Lust, Caution (Se Jie) d’Ang Lee (2007)


Récompensé par un Lion d’or à Venise, Lust, Caution symbolise l’incroyable surestimation dont fait l’objet le cinéaste taïwannais Ang Lee. De retour en Chine – ou il n’avait plus tourné depuis Tigre et dragon – Ang Lee adapte une nouvelle d’Eileen Chang pour une grande fresque érotico-politique qui, malheureusement, rappelle trop l’extraordinaire Black Book de Paul Verhoeven, pour que l’on s’extasie ici. Soyons clair quand même, Lust, Caution est un excellent film, et une oeuvre audacieuse qui plus est. Mais s’il est transgressif sur un point peu banal en Chine, il n’arrive jamais à soutenir la comparaison avec le film de Verhoeven.

Les deux films racontent l’histoire d’une résistante qui tombe dans les bras du chef ennemi pour mieux le toucher au coeur, le trahir et l’éliminer. Ici, pendant la Seconde Guerre mondiale dans un Shanghaï sous occupation japonaise, la jeune étudiante et militante Wong Chia-Chi (Tang Wei, incroyable pour ce qui est sa première apparition au cinéma) séduit Mr Lee, le chef de la collaboration chinoise avec le Japon impérial (Tony Leung, égale à lui-même).

Lust, Caution est un film beaucoup plus romanesque que celui de Verhoeven et qui se concentre sur la seule relation charnelle entre les deux personnages principaux quand Verhoeven donnait à son film un véritable contenu humaniste, autant désenchanté que lucide. Ang Lee s’autorise néanmoins quelques chose de troublant qui impressionne dans le contexte d’une Chine totalement fermée à l’idée même de représentation sexuelle. Lust, Caution tire ainsi sa singularité d’un dernier-tiers totalement axé sur l’aspect charnel de la relation entre Mr Lee et Wong Chia-Chi. Ces scènes sont même très explicites, sans doublure, et celà est d’autant plus troublant dès lors qu’il s’agit du monstre sacré Tony Leung (In the mood for love).
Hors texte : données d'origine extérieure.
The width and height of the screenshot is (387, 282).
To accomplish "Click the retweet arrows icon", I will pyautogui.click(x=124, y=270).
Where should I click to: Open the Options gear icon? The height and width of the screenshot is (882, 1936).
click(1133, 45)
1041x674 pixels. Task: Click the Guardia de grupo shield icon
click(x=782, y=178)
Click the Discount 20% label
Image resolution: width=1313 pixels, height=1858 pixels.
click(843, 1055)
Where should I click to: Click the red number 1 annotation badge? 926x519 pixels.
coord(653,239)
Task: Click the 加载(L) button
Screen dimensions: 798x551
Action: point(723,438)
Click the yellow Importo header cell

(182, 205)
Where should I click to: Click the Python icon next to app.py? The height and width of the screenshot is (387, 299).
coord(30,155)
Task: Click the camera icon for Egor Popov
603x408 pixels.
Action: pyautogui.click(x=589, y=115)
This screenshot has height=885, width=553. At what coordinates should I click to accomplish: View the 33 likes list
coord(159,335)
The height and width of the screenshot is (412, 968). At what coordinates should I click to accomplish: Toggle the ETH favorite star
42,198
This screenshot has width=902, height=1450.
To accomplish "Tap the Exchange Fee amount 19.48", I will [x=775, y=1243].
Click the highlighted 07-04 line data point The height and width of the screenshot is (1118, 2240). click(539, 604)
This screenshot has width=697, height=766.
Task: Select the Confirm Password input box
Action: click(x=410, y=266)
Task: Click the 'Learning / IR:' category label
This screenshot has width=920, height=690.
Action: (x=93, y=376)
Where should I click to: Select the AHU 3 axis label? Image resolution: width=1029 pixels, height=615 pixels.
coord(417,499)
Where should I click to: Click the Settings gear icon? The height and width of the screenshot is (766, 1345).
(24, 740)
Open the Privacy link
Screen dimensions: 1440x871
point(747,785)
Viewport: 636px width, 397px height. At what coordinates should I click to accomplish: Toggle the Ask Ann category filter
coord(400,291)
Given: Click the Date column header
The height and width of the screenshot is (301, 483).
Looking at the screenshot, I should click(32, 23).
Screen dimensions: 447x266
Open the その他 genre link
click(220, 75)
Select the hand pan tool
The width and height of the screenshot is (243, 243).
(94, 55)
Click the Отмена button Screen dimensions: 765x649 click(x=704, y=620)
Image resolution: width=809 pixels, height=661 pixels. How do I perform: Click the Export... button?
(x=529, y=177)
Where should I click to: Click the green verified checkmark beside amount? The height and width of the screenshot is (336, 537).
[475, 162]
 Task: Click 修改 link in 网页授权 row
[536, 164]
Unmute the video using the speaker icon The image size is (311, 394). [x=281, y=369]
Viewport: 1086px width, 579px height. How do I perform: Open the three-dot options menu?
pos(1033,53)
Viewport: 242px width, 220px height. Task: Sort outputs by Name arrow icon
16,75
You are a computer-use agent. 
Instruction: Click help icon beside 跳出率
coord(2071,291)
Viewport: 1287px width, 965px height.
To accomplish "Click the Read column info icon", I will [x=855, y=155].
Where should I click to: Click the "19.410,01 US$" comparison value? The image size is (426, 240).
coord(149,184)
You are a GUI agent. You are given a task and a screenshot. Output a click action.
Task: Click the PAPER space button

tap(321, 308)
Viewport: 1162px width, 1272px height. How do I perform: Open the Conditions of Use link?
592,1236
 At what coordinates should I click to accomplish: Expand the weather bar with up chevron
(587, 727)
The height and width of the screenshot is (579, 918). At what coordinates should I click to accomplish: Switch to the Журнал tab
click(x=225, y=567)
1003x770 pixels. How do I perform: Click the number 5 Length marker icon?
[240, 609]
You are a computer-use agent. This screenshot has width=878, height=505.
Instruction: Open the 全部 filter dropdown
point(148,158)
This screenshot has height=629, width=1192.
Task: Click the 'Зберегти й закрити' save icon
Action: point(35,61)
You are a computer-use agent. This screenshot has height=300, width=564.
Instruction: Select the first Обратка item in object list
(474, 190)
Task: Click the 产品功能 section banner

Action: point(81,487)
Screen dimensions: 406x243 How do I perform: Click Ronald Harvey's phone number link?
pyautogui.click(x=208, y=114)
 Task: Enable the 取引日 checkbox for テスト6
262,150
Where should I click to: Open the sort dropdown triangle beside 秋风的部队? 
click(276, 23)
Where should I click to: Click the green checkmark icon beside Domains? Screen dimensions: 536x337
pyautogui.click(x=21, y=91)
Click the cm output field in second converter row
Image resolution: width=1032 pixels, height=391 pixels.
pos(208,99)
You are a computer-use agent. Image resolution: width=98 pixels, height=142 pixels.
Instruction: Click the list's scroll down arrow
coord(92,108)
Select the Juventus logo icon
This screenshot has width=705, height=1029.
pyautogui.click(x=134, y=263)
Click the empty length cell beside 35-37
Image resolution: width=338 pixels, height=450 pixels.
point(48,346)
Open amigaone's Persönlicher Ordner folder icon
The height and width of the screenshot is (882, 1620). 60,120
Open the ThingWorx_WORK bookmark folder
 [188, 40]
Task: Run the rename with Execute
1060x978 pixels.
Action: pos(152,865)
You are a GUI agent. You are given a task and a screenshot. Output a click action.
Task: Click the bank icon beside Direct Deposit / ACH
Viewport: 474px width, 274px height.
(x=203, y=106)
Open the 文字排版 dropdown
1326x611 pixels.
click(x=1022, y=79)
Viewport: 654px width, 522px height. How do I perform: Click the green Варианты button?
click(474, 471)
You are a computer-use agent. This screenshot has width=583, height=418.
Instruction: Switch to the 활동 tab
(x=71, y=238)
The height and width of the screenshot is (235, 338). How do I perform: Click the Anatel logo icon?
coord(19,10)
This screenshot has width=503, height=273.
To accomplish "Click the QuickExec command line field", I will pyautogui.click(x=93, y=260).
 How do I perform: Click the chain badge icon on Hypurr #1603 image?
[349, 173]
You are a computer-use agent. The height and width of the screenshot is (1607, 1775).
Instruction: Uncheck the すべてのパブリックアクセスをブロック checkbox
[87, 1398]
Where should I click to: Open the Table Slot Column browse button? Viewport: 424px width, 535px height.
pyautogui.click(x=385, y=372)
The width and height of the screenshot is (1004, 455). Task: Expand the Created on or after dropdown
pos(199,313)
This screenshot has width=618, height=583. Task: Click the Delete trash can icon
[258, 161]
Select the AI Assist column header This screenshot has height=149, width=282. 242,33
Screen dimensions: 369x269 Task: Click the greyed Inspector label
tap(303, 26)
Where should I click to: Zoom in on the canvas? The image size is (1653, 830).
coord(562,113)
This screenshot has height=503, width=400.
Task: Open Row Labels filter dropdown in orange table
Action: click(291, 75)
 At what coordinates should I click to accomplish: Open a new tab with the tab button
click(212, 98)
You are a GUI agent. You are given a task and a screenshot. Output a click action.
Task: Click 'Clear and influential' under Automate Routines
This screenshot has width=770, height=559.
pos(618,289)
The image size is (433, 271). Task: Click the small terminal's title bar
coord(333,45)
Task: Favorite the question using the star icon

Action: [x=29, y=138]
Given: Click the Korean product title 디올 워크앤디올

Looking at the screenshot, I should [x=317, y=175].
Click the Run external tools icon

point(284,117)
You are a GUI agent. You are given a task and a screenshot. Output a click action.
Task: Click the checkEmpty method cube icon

Cette relation interdite sacralise tous les enjeux du film et la dangerosité induite par le double-jeu de Wong Chia-Chi. L’intensité est alors maximum. Paul Verhoeven n’était pas allé aussi loin, même si l’aspect érotique du film était très fortement appuyé. Il n’y avait tout simplement aucune nécessité à aller plus loin. Dans le film d’Ang Lee, il y a déjà plus d’intérêt. La représentation du sexe permet une plus forte caractérisation du très énigmatique, Mr Lee lequel révèle au lit une personnalité qui ne transpire jamais dans l’exercice froid de ses fonctions. Lust, Caution est donc un film peut-être pas aussi réussi que ce qui se laissait murmurer depuis Venise, mais il reste une oeuvre troublante, fascinante et impressionnante.

Benoît Thevenin


Lust, Caution – Note pour ce film :
Sortie française le 16 janvier 2008

Lire aussi :

  1. Alphaville, une étrange histoire de Lemmy Caution de Jean-Luc Godard (1965)
  2. Des trous dans la tête (Brand upon the brain !) de Guy Maddin (2007)
  3. Après lui de Gaël Morel (2007)
  4. Beaufort (Bufor) de Joseph Cedar (2007)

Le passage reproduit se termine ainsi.